Ağır kış şartlarında derme çatma vagonlarda bir ay süren yolculuğun ardından trenlerin son durağı, Özbekistan, Kırgızistan ve Kazakistan toprakları oldu.

Yaklaşık 17 bin Ahıska Türkü, açlık, soğuk ve hastalık nedeniyle yolculuk sırasında hayatını kaybetti. Cenazeler ya vagonlardan atılmak zorunda bırakıldı ya da istasyonların yakınlarında defnedilmesine izin verildi.

Hayatta kalanlar ise 1953 yılına, Stalin'in ölümüne kadar, Orta Asya'da çok ağır şartlarda yaşamlarını idame ettirmeye çalıştı. Ayrı ayrı bölgelere dağıtılan Ahıska Türkleri, 12 yıl boyunca sıkıyönetim rejimi altında tutuldu ve yıllarca birbirinden haber alamadan yaşadı. Bazı bölgelere bırakılan aileler ise yerel halkların yardımlarıyla yaşama tutundu.

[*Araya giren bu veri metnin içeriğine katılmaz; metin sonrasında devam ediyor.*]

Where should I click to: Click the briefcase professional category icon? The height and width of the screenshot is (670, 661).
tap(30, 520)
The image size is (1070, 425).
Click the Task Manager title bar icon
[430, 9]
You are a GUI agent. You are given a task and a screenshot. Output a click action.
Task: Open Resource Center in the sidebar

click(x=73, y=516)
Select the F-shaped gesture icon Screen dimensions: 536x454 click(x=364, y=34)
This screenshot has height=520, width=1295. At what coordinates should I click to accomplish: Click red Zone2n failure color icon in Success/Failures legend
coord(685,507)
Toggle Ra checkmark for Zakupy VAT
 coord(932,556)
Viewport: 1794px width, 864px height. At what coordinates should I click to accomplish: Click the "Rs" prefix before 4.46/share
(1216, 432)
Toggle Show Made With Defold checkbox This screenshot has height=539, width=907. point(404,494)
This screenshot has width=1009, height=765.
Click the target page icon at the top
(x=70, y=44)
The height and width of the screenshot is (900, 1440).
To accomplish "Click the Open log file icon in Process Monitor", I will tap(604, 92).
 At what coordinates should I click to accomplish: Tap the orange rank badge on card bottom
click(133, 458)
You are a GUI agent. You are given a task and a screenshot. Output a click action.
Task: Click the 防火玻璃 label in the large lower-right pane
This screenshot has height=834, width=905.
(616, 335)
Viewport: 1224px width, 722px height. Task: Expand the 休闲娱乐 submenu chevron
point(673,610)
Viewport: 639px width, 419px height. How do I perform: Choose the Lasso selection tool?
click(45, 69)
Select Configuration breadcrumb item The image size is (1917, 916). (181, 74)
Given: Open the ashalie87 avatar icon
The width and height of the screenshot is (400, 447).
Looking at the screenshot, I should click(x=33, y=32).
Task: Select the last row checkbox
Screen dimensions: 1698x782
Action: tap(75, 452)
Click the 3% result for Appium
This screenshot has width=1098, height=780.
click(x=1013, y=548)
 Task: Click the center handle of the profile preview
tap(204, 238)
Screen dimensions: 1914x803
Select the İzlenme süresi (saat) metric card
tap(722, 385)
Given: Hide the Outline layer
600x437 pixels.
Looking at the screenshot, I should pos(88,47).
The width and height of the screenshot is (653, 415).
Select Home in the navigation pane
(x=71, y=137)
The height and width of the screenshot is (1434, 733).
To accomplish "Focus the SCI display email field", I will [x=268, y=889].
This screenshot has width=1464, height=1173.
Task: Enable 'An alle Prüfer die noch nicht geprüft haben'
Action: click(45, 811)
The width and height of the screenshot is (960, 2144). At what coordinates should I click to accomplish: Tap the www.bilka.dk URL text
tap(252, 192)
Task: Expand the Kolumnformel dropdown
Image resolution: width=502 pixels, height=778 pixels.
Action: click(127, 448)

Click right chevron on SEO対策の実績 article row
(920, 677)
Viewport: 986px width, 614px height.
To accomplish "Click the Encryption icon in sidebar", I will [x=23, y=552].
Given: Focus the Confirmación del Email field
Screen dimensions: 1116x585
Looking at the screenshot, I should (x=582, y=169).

Gürcü asıllı Stalin'in 5 Mart 1953'te ölümünden sonra Ahıskalıların sürgününü bizzat organize eden Sovyetler Birliği Halk Komiseri Beriy, yeni rejim tarafından bir sığınakta 23 Aralık 1953'te idam edildi.

Stalin, Karadeniz çevresini Türklerden temizlemeyi amaçladı

Gürcistan Cumhuriyeti'nin Türkiye sınırında yer alan Ahıska, 1828-1829 Osmanlı-Rus Savaşı'nın ardından imzalanan 1829 tarihli Edirne Antlaşması ile Rusya'ya bırakıldı.

Rus Çarlığı'nın yıkılmasıyla 1917 yılında yeniden Osmanlı Devleti’ne katılan Ahıska, Osmanlı'nın 1. Dünya Savaşı'nda yenilenlerin arasında kabul edilmesiyle kısa bir bağımsızlık dönemi yaşadı.

Ahıska, Türkiye Cumhuriyeti ile Sovyetler Birliği arasında 1921'de imzalanan Moskova Antlaşması sonucu yeniden Rusya'ya bırakıldı.

SSCB lideri Stalin, 2. Dünya Savaşı'nda Ahıskalıların Rus ordusunda savaşmasına rağmen bu topluluk için sürgün kararı imzaladı.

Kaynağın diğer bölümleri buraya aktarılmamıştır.